A, presynaptic inhibition of EPSCs mediated by adenosine. Representative traces of EPSCs evoked in MNTB neurons under whole-cell voltage clamp conditions at a holding potential of −70 mV during bath application of different concentrations of adenosine. Each trace is the average of 5–8 EPSC recordings in control conditions and after application of 4, 8, 12 and 20 μm of adenosine. B, concentration–response relationship for adenosine induced inhibition of the calyx of Held–MNTB transmission. Experimental data have been fitted by a Hill equation. Maximum inhibition is 36.10 ± 0.34% and 46.1 ± 0.2%, and concentration for half current inhibition is 4.14 ± 0.06 μm and 2.91 ± 0.02 μm in neurons from WT (n = 6) and KO (n = 5), respectively. Hill coefficient is 1.79 ± 0.04 and 1.78 ± 0.02 for WT and KO. C, presynaptic calcium current inhibition by adenosine. Presynaptic calcium currents elicited by stepping the voltage to −10 mV for 10 ms from a holding potential of −70 mV, before and after (bold trace) application of 20–50 μm of adenosine, in WT and KO mice. Activation rate of I_pCa becomes slower and its amplitude smaller. D, plot summarizing the calcium current inhibition by adenosine in WT (n = 4) and KO mice (n = 5). Saturated concentrations of adenosine (20–50 μm) applied via perfusion reduce the amplitude of I_pCa (measured 3 ms after the onset of the pulse) by 13 ± 1% in WT (n = 4) and 19 ± 5% in KO (n = 5), relative to the calcium current recorded in control conditions. E, metabotropic glutamate receptors have no effect on WT and KO synapses.
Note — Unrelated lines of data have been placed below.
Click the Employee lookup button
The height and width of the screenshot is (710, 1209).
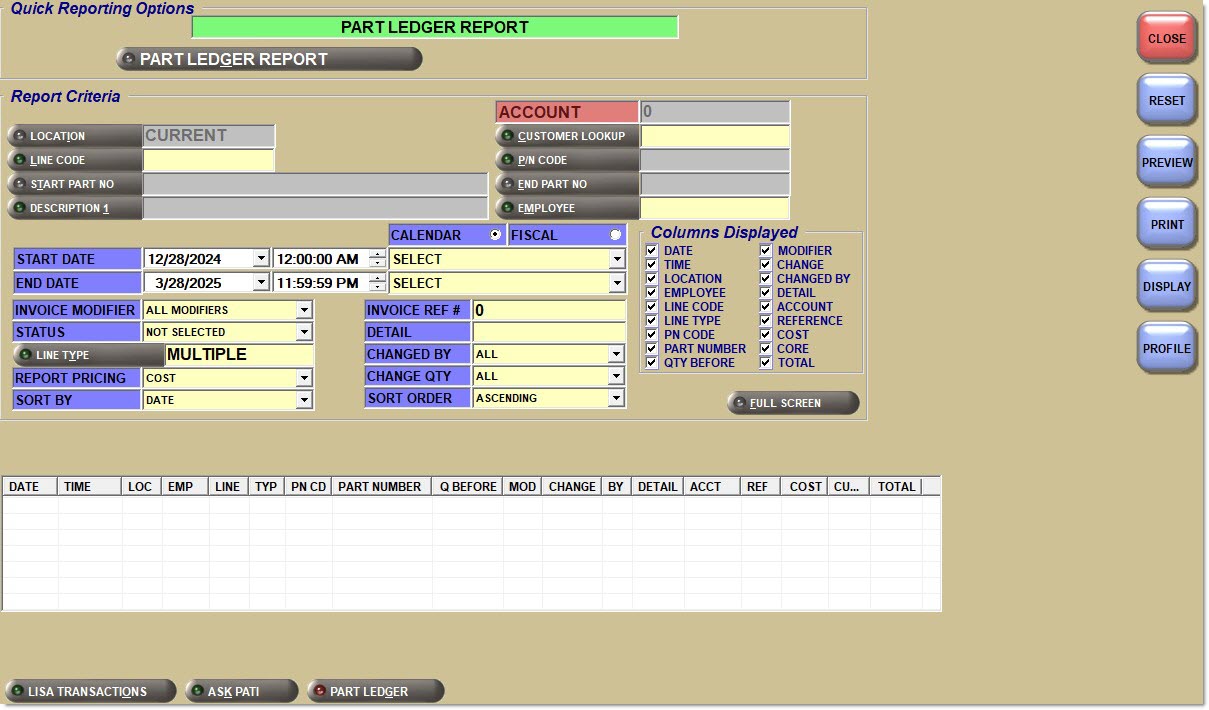tap(567, 208)
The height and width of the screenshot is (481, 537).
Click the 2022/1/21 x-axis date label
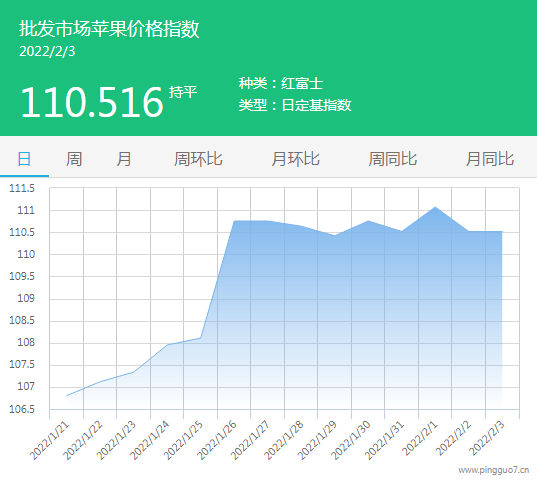(50, 440)
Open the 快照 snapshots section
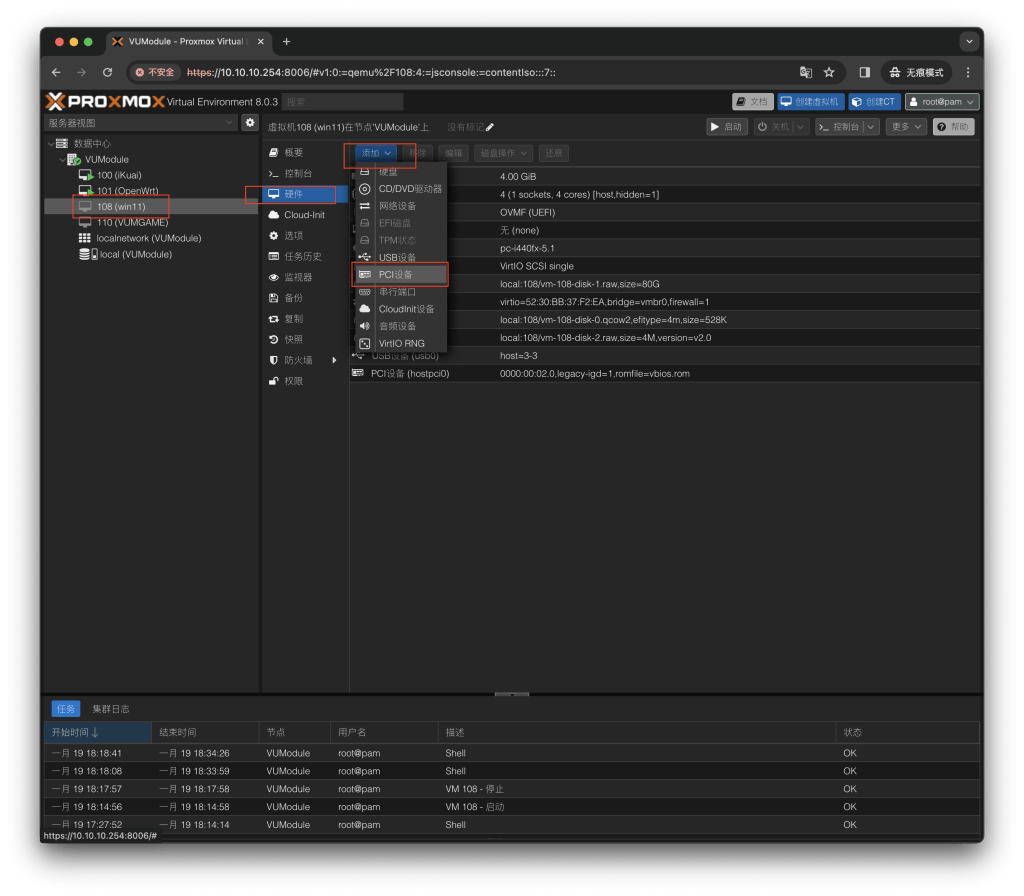 pos(293,339)
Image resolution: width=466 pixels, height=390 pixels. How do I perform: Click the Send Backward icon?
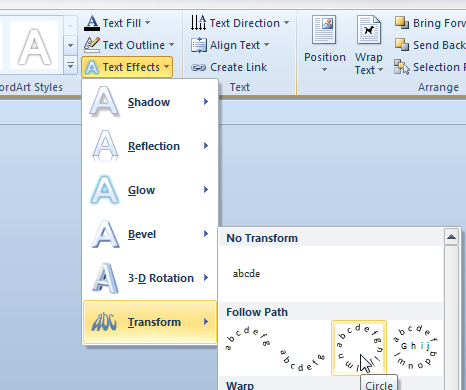(402, 45)
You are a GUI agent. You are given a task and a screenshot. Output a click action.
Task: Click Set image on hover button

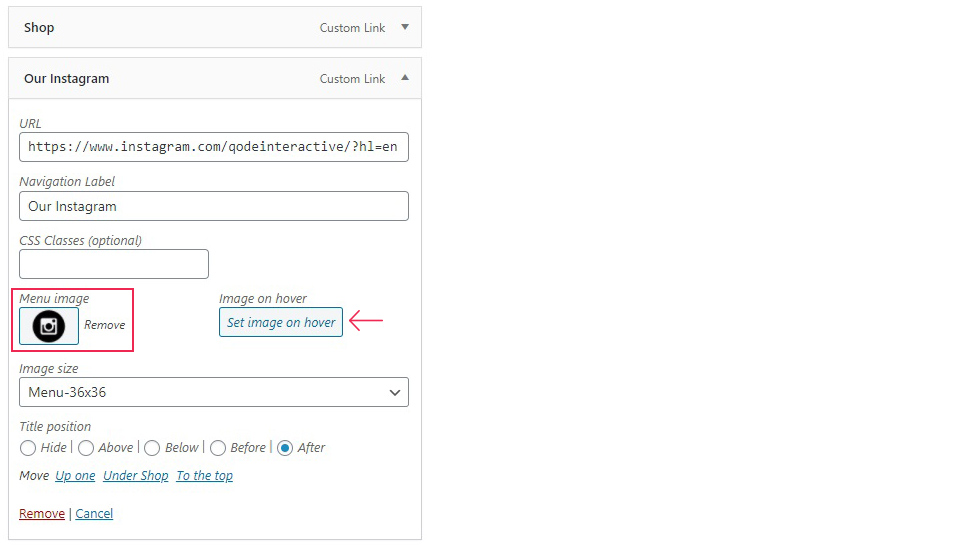281,322
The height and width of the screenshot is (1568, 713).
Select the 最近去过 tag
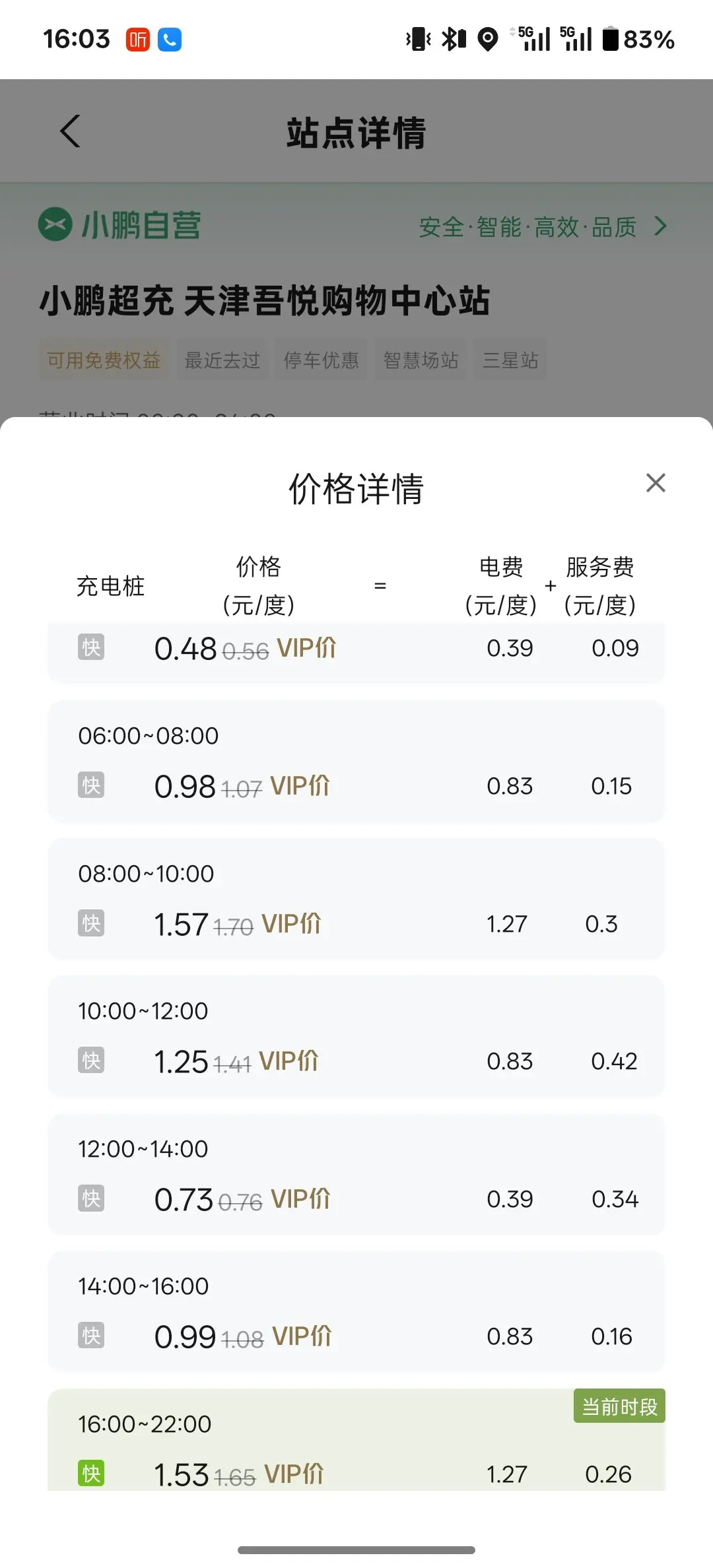tap(222, 360)
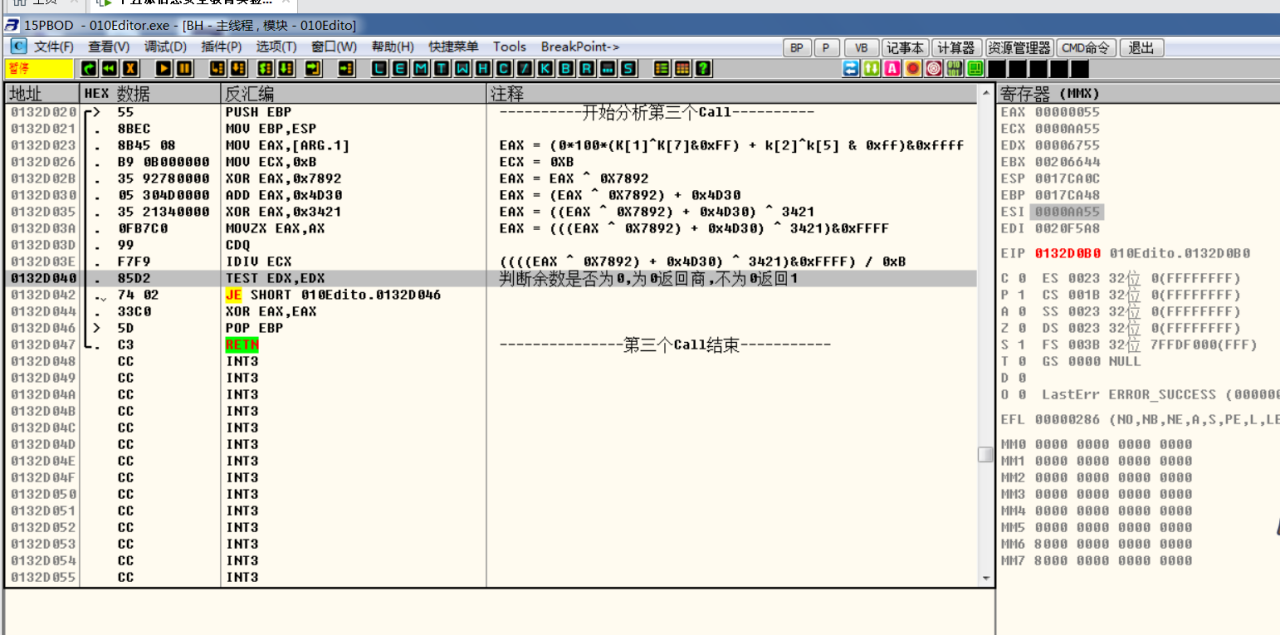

Representative traces of EPSCs evoked in two different MNTB neurons under whole-cell voltage clamp conditions at a holding potential of −70 mV, before (a) and after (b) application of the selective agonist of group III mGluR, l-AP4, at a saturated concentration of 100 μm. Each trace is the average of 4–6 EPSCs responses. F, mean inhibition of EPSC by 100 μm of l-AP4 is 11.2 ± 2.6% relative to the current recorded in control conditions, for WT mice (n = 9) and 5.0 ± 3.5% (n = 4), for KO mice.